Achievement of MDA and stability of response over time
Of the 1684 patients who initiated treatment with adalimumab and continued treatment for 6 months, 597 (35.5%) achieved MDA at month 6. The mean (s.d.) time to achieving MDA in this group was 4.4 (1.6) months. The proportion of patients achieving MDA increased slightly at visits after month 6 to a maximum of 45.5% in patients remaining on therapy at month 24, perhaps due to responder bias (Table 2).
Table 2.
Variable | Month 0 | Month 3 | Month 6 | Month 9 | Month 12 | Month 18 | Month 24 |
---|---|---|---|---|---|---|---|
MDA | 0.9 (14/1578) | 27.0 (402/1488) | 35.5 (597/1684) | 37.3 (456/1223) | 41.3 (454/1098) | 43.3 (398/920) | 45.5 (348/764) |
TJC ≤1 | 4.2 (71/1684) | 39.6 (647/1635) | 46.6 (785/1684) | 50.5 (696/1377) | 52.5 (658/1253) | 54.4 (594/1091) | 57.8 (525/909) |
SJC ≤1 | 19.1 (321/1684) | 64.0 (588/1635) | 70.1 (1180/1684) | 71.9 (990/1377) | 75.2 (942/1253) | 75.5 (824/1091) | 81.1 (737/909) |
BSA ≤3%a | 34.4 (546/1587) | 57.0 (863/1513) | 64.8 (1901/1684) | 66.7 (838/1257) | 69.5 (781/1123) | 70.7 (666/924) | 70.8 (558/788) |
Pain ≤1 | 2.3 (39/1684) | 17.1 (276/1614) | 21.1 (353/1671) | 22.6 (307/1361) | 23.9 (293/1228) | 24.0 (258/1073) | 24.5 (218/890) |
PGA ≤2 | 0.6 (10/1674) | 31.5 (513/1629) | 40.1 (676/1684) | 42.3 (581/1374) | 45.1 (564/1251) | 47.2 (515/1092) | 49.3 (450/912) |
Functional remissionb | 29.5 (493/1674) | 46.4 (750/1618) | 47.4 (798/1684) | 49.4 (670/1356) | 54.0 (662/1226) | 52.4 (562/1072) | 55.1 (489/888) |
No enthesitis | 72.7 (1225/1684) | 87.1 (1425/1636) | 88.8 (1496/1684) | 90.3 (1254/1389) | 90.3 (1135/1257) | 90.6 (997/1100) | 92.0 (839/912) |
Data are presented as percentage of patients (number of patients who achieved criterion/number of patients with data for the specified outcome at this visit).

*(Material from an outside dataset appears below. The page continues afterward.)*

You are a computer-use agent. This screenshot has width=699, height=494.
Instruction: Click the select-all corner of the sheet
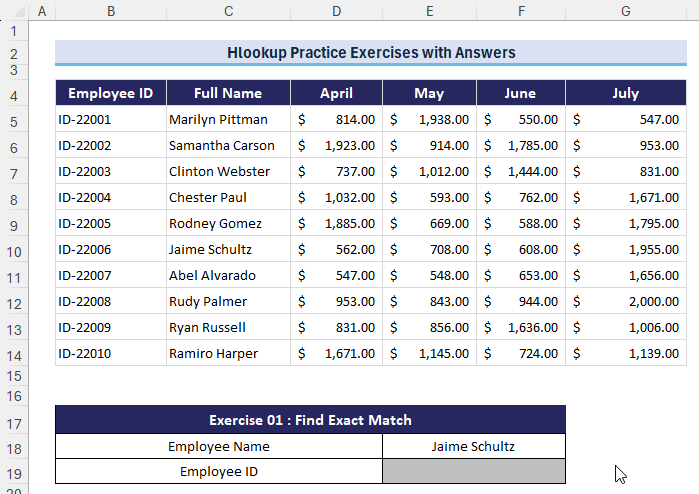[x=14, y=11]
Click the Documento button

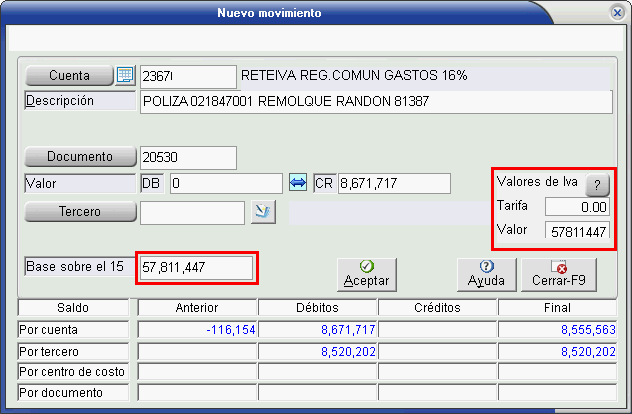click(x=79, y=157)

Baseline (month 0) MDA assessments were based on BSA <3% due to the use of pre-specified categories (<3, 3–10, 11–20 and >20%) for baseline BSA evaluations. Subsequent MDA assessments were based on BSA ≤3% as per the published MDA criterion due to BSA assessments at post-baseline visits as an estimated percentage without pre-specified categorizations.
FFbH ≥83% assessed on a scale of 0 (total loss of functional capacity) to 100 (maximal functional capacity). BSA: body surface area; FFbH: Funktionsfragebogen Hannover; MDA: minimal disease activity; PGA: patient global disease activity assessment; SJC: swollen joint count; TJC: tender joint count.

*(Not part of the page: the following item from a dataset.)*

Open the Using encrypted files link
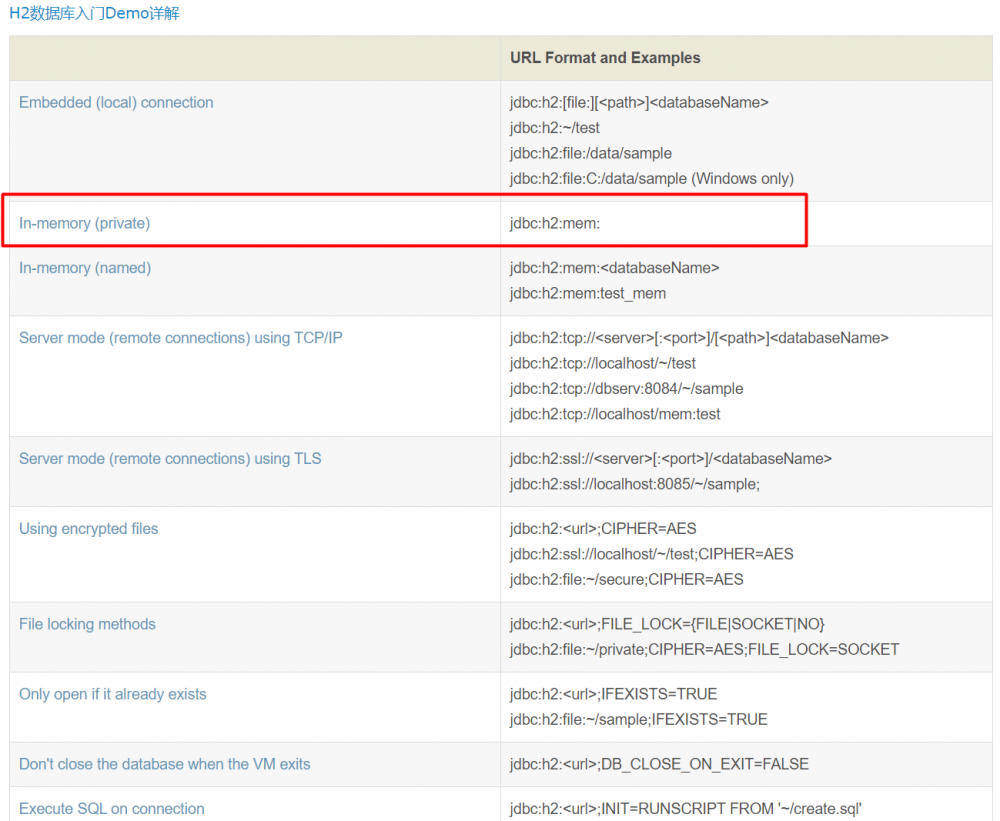1000x821 pixels. (x=89, y=529)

We evaluated the stability of MDA status in patients who did or did not achieve MDA at month 6. In patients with available data who remained on therapy (Fig. 1A), >75% of the group of patients with MDA at month 6 recorded an MDA response at subsequent visits (months 9, 12, 18 and 24). Of the 214 patients who achieved MDA at month 6 and had data available for all four subsequent visits, 118 (55.1%) had MDA at four visits and 43 (20.1%) had MDA at three visits. For the patient group who did not achieve an MDA response at month 6 and remained on therapy (Fig. 1B), an increasing proportion achieved MDA between month 9 (13.2%) and month 24 (26.0%).
Contribution of individual MDA criteria to achievement of MDA and correlations among MDA criteria
The individual MDA criterion that was most frequently met was the absence of enthesitis (∼90% of patients from months 6–24), followed by SJC ⩽1 (70–80%) and BSA ⩽3% (65–70%; Table 2). The individual MDA criterion that was least frequently met was pain (21–25% of patients from months 6–24). For TJC and SJC, the proportion of patients achieving that criterion increased by ⩾10% between months 6 and 24, suggesting that achievement of these outcomes might require a longer duration of therapy in some patients.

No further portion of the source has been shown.